▶ [TASK] Please reproduce the part of the court opinion below between "Defendant, Timothy D." and "5/5--5--3(c)(8) (West 2004))", inclusive, word for word.

SUPPLIED TEXT Block Start

THE PEOPLE OF THE STATE                ) Appeal from the Circuit Court
OF ILLINOIS,                           ) of Lake County.
                                       )
      Plaintiff-Appellee,              )
                                       )
v.                                     ) No. 05--CF--2260
                                       )
TIMOTHY D. KANE,                       ) Honorable
                                       ) Victoria A. Rossetti,
      Defendant-Appellant.             ) Judge, Presiding.
______________________________________________________________________________

       JUSTICE McLAREN delivered the opinion of the court:

       Defendant, Timothy D. Kane, entered an open guilty plea to escape (720 ILCS 5/31--6(c)

(West 2004)). He was sentenced as a Class X offender (see 730 ILCS 5/5--5--3(c)(8) (West 2004))

SUPPLIED TEXT Block End
RECORDED DATA Block Start

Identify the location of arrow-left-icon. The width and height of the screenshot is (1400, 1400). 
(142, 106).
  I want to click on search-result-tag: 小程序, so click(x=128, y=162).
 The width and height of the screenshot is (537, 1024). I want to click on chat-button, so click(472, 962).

RECORDED DATA Block End

▶ [EXERCISE ANSWER]
Defendant, Timothy D. Kane, entered an open guilty plea to escape (720 ILCS 5/31--6(c)

(West 2004)). He was sentenced as a Class X offender (see 730 ILCS 5/5--5--3(c)(8) (West 2004))